Every culture is unique in a variety of ways, and one of the ways in which a society and a culture differs from another is the exchange systems that are being utilized. This week’s reading expands on a number of systems of exchange which are associated with different cultures. As well as the anthropological approach to these systems of exchange, including how the people exploit and put to use the resources that are available in their environment. The economic system is comprised of two components, which are production and distribution, as these are necessary for any kind or form of exchange to take place. According to Rosman and Rubel from the readings, production is, ” when a society uses its tools, energy sources and other resources together with the labor of its citizens to create goods necessary for the maintenance of the society as an ongoing entity”.

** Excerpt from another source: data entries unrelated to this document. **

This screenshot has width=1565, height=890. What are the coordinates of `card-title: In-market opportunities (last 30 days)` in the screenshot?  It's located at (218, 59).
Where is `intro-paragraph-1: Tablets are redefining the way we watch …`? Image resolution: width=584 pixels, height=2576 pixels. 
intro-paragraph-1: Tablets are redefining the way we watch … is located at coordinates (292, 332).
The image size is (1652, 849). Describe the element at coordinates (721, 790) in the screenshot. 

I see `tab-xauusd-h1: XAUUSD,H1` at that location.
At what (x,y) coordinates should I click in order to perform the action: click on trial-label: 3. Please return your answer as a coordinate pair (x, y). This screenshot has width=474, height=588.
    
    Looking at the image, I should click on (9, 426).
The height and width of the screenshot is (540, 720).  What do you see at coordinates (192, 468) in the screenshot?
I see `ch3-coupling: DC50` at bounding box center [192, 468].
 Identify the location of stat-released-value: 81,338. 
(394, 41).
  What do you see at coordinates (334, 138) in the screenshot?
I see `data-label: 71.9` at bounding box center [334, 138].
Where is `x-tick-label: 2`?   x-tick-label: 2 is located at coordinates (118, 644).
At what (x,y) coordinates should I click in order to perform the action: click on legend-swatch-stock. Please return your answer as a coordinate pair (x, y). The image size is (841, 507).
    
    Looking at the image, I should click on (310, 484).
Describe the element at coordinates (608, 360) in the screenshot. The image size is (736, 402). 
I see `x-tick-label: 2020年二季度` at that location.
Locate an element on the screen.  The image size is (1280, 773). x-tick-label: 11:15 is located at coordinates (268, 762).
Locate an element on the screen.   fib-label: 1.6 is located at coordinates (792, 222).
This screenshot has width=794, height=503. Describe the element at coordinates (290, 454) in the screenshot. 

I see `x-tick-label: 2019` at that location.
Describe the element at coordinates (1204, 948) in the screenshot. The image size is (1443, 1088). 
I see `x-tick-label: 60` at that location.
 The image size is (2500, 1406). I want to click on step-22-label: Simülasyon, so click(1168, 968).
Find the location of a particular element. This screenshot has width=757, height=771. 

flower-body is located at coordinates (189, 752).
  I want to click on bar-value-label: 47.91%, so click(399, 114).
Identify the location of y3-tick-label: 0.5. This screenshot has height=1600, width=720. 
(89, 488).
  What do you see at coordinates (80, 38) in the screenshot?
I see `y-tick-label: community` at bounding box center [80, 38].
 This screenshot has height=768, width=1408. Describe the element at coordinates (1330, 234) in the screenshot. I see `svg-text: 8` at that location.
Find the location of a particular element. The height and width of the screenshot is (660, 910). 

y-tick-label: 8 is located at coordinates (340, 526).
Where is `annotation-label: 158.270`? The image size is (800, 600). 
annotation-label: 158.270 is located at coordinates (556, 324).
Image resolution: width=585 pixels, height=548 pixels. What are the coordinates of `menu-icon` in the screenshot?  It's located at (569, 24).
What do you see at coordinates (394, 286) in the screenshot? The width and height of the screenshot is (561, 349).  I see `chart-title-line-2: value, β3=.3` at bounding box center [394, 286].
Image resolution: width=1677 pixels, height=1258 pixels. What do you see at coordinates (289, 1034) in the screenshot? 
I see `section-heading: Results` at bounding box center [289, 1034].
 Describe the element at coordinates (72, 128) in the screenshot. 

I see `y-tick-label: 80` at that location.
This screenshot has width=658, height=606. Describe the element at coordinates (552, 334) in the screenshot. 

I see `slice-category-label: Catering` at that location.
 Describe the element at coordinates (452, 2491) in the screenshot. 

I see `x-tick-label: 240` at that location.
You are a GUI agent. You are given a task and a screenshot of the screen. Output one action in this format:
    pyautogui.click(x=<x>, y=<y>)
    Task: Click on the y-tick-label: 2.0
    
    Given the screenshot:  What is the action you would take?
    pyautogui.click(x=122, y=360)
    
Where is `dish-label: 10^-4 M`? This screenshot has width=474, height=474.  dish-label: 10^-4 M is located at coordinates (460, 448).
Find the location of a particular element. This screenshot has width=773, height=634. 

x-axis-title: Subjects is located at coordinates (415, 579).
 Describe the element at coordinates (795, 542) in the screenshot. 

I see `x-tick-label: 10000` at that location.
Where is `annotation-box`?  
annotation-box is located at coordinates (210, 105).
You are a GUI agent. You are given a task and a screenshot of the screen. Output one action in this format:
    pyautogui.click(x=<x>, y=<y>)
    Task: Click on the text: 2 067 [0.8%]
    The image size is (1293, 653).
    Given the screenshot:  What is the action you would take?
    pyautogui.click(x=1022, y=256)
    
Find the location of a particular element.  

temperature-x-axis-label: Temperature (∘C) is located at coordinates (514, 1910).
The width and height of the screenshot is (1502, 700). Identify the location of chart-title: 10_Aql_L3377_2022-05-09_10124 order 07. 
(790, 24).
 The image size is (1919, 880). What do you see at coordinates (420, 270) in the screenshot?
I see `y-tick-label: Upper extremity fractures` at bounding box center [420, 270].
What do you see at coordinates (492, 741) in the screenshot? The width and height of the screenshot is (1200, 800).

Moreover, this week’s lecture outlined five different strategies by which culturally different societies acquire their food. The first method was hunting and gathering, this form of production or subsistence involved the gathering of food and basic necessities mainly by hunting. Most of the communities that practice hunting and gathering are egalitarian with little labor differentiation. Another subsistence strategy are horticulturalists, whereby food is planted in gardens. The crops could be planted on the land as single or mixed, and there is little labor differentiation. Pastoralists is another form of subsistence, where animals are highly relied upon for food and clothing. The domestication of animals is a major practice in this kind of subsistence strategy. Likewise, we have agriculturalists, which consists of high and extensive production of food characterized by heavy use of machinery. Irrigation is also utilized and some cultures use their animals in the place of machines that cannot be afforded. The form of labor for this form of subsistence is very differentiated, as everybody is responsible for different tasks. Finally comes the industrialists, which are dominated by economic specialization and by market systems where goods and services are exchanged.
The second component of the economic system is distribution. Distribution, ” is the manner in which cultural products circulated through the society” (Rosman and Rubel). This week’s lecture 5.2., addresses the three different components of distribution; reciprocity, redistribution, and market exchange. Reciprocity deals with the exchange of goods and services between two parties mainly based on obligation. Most of these obligations are socially constructed and help in building relationships between the giver and the receiver of goods. The example of the Kula king from the lecture illustrates how reciprocity builds social relationships between groups and power over others. In addition, redistribution is another component of distribution which is the, “collection of goods by a central authority and then later distributes it according to a legal principle” (Lecture 5.2.). Redistribution is guarded by a set of principles or laws to ensure efficiency and that the resources are dispensed appropriately. The barter system, a kind of distribution system that involves the direct exchange of goods. Largely due to the lack of a unitary or universally accepted currency. In this system the ongoing relationships experienced in the reciprocal system is not achieved. On the other hand, the successor of the barter system is the market exchange system, which is the exchange of goods and services for money. The prices in this particular system are driven by the economic laws of demand and supply, with profit maximizing being the main focus. The market exchange system is very prevalent in urban and industrial communities, since there is a great dependence on money.
The driver for the economy as a whole is the ability of the citizens to labor and contribute in both production and distribution. Labor contributes greatly to any type of exchange system, because it is as a result of an individual’s labor that goods are produced, which then leads to exchange. Similarly, because labor has a cost, it affects the exchange system in industrialist societies because of their dependence on money.